September 25, 1992|By Mary Maushard | Mary Maushard,Staff Writer

An advocacy group for minority students in Baltimore County asked the school board last night to do away with what it sees as a dual system of education and help black students succeed.

Wyatt Coger, president of the Educational Coalition of Organizations, spelled out what his group expects the public TTC schools to do for minority students, who, he says, "perform well below all other groups academically and are suspended more."

Mr. Coger commended the board for hiring the new superintendent, Stuart Berger, "a progressive superintendent with the experience and expertise" to meet the needs of the county's black students.

"There are signs that this school system is moving in the right direction," said Mr. Coger, who has a son at Randallstown High School. "I come to this table with a sense of hope."

Among those signs are "buzz words" such as accountability and sensitivity, preventive strategy and school-site management, he said.

"These are topics not discussed openly in the past, topics that progressive school systems are wrestling with," he said.

Mr. Coger then listed what his organization wants the board to do to alleviate the inequities his group says black youngsters face in the schools.

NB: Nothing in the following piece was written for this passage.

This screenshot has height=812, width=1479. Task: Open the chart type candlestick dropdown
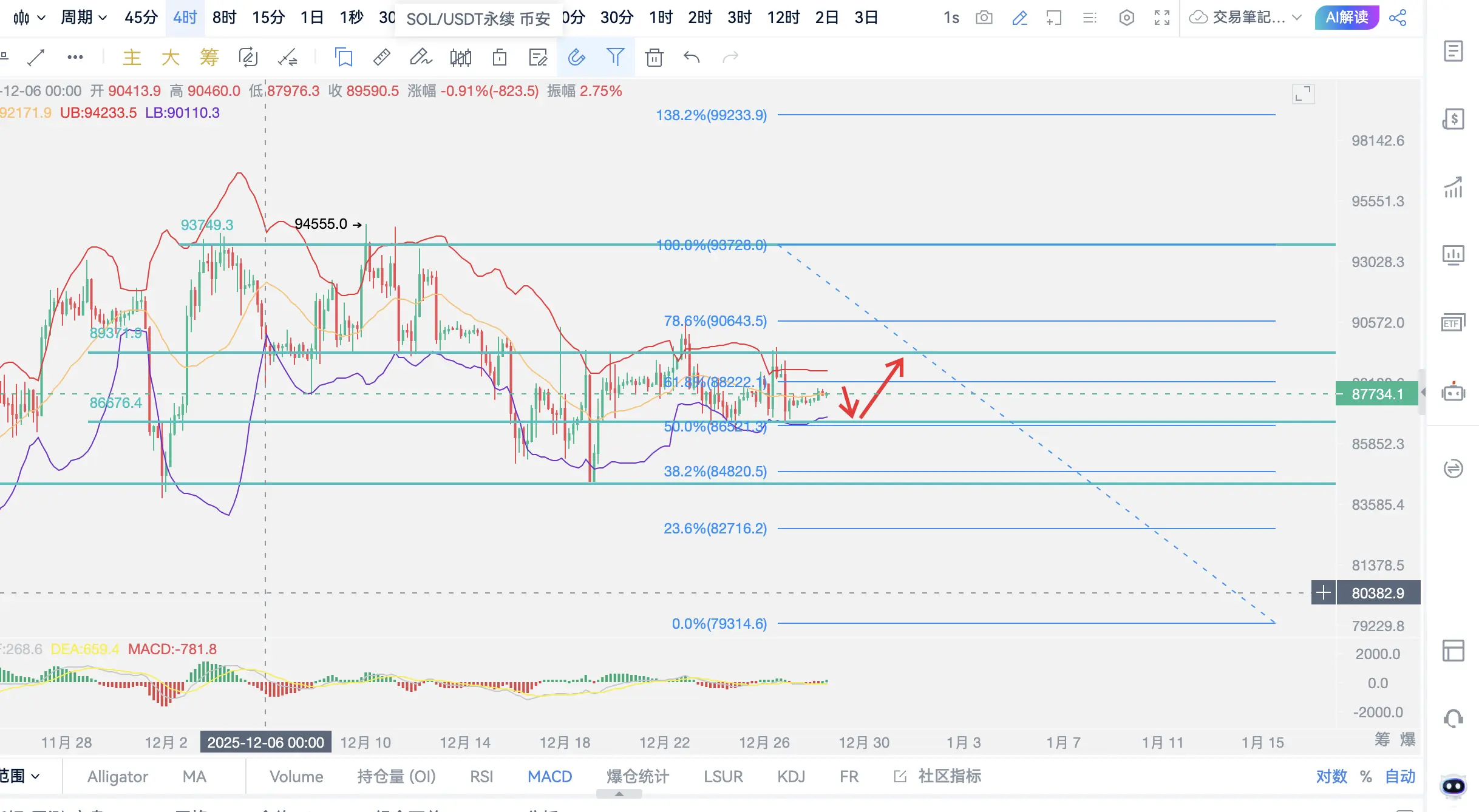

Among those expectations are:

* Programs to close what his group sees as an academic gap between black and white students, including greater access to honors and gifted-and-talented courses and to math and science classes.

Mr. Coger said that while black students make up about 20 percent of the county's enrollment, they represent only about 6 percent of the gifted-and-talented students.

* A closer look at school boundaries to achieve greater racial balance.

* Staff development to make teachers and administrators more sensitive to needs of individual students.

* Integration of African-American culture and history into the regular curriculum.